O passado a mim cheira a mofo?

Mofo, bolor, cupim, caruncho, azedume, são quase sinônimos.

Todos eles ensejam quase a mesma coisa.

Todos são encontrados em ambientes fechados. Em casas ou salas de pouco uso.

Que se manifestam onde menos se espera. Mofo é devido a uma família de fungos que se amontoa em filamentos formando estruturas semelhantes a cogumelos. Que se dão bem em ambientes úmidos e escuros. Bolores se reproduzem sobre pães velhos, frutas podres, couro, madeira, papel e ouros objetos e coisas deixadas a Deus dará.

Em mim o tal mofo nunca vai se locupletar.

Pois não tolero ficar parado. A escuridão e a umidade não me seduzem. Já que eu sempre me ponho em movimento. Nem na cama paro por muito tempo. Já que tenho pela noite um desagrado que só ela mesma sabe contar.

Quanto a dizer que o passado cheira a mofo não fui eu quem o disse.

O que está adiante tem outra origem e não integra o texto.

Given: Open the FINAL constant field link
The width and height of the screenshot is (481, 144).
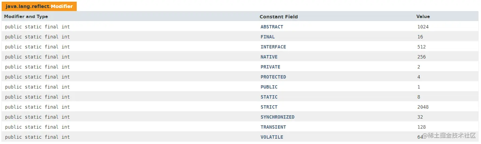Looking at the screenshot, I should [268, 37].
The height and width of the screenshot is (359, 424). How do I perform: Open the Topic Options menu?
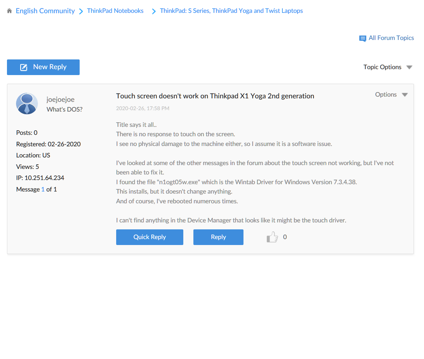(x=382, y=67)
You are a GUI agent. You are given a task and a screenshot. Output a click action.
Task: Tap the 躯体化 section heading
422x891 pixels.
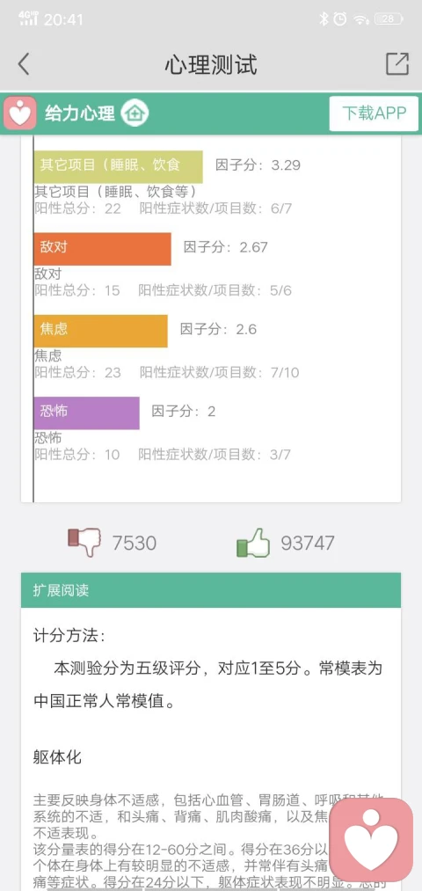coord(57,757)
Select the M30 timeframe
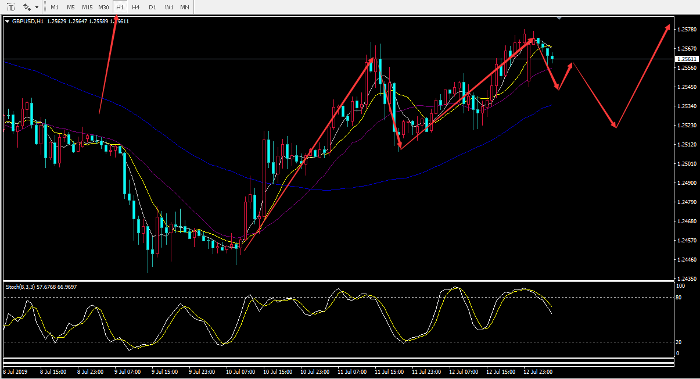The image size is (700, 379). 103,7
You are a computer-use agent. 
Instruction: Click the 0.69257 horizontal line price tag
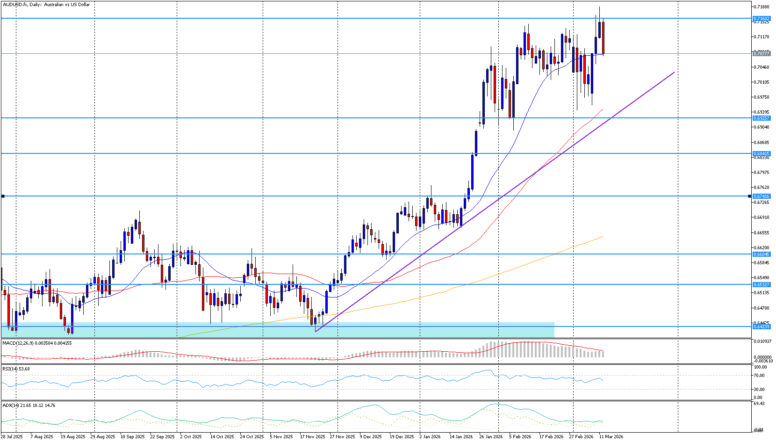(762, 118)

Podem dizer que o conta é o presente. Que o futuro a Deus pertence. Que o passado deva ser enterrado solenemente. Que ele deva ser engavetado na gaveta mais esquecida de uma velha estante. Morada de carunchos, cupins e recheada de mofo e bolor. Embolorada de tanto ser deixada sem pelo menos passar um paninho de quando em vez. Avessa a uma boa limpeza feita pela dona da casa que não tem o costume de se reportar ao passado.

Pra mim o passado tem tanto valor quanto uma nota de duzentos reais. Ou mais ainda.

Na cotação em euro. Ou dólares. Tantos quanto uma carreta inteira de caçamba cheia de notas. Milhares delas. Pois nem ao menos tento me desvencilhar do passado. Pois ele em mim se encontra intimamente grudado no meu cerne. Como parasitas se grudam a uma velha árvore como em nossa vetusta Tipuana. Que ainda mora amuletada na praça principal de nossa querida Lavras.

Quem disse que o passado cheira a mofo ou bolor não tem saudades do tempo que passou.

Se não tem é porque não teve pai nem mãe. Nem sequer teve berço onde balangandãs eram dependurados lá em cima. Ou brinquedinhos balouçantes a enfeitar-lhe as noites quentes onde a lua brilhava naquele céu estrelado. Onde pirilampos moleques dançavam quais estrelinhas despencadas de um lugar especial chamado céu.

Passado não deve ser descartado como uma carta fora do baralho. Um az de espada. Um rei de copas. Uma rainha destronada por um peão que lhe ofereceu amor.

Aquele infeliz que disse que o passado se ressente a mofo ou bolor não teve a quem rememorar no dia dos pais. Ou não teve avós. Não teve tatuzinhos retirados do esterco. Aqueles bichinhos tímidos que se enrolavam todinhos quando neles tocávamos. E diziam que eu comia tatuzinhos fresquinhos. Recém retirados dos canteiros do jardim da minha avozinha dona Belica. Mãe de minha mãe. Esposa do meu avô Rodartino.

Bobo de todo aquele que blasfema dizendo que passado cheira a mofo e tem a cara de cupim e azeda como leite deixado fora da geladeira sem ferver.

Pra mim sempre tento revivê-lo.

Passo por aquela mesma rua. Que daqui se avista pelos fundos. Hoje a casa dos meus pais se transformou num lote vazio. Onde uma construção vai ser erguida brevemente. E eu não terei mais passado a celebrar. Já que não mais tenho pais a abraçar. Por favor. Não me impeçam nunca de deles me lembrar. De cultuar-lhes a memória. De escrever a cada dia neste computador já fatigado. Onde tantas e incontáveis crônicas foram escritas. Onde tantos livros saíram dos meus dedos escrevinhadores.

Onde, por mais que tente jamais irei me olvidar do passado. Mesmo sabedor da importância de viver o presente. Como um verdadeiro presente que me foi dado. Num natal passado e sempre relembrado. Quando ainda tinha meus pais por perto.

Não tenho como esquecer daquela rua. Hoje radicalmente metamorfoseada. Como a feia lagarta numa linda borboleta azul.

E, se me disserem que o passado cheira a mofo ou bolor. Fecho as narinas. E as abro de vez em sempre. Para sentir cá dentro um odor bom de saudades. Daqueles velhos tempos que o passado levou pra longe de mim. Mas ele sempre vai ser lembrado. Pois não consigo retirá-lo nunca de dentro de mim.

Se disserem pra mim que o passado cheira a mofo logo a minha resposta será um retumbante não.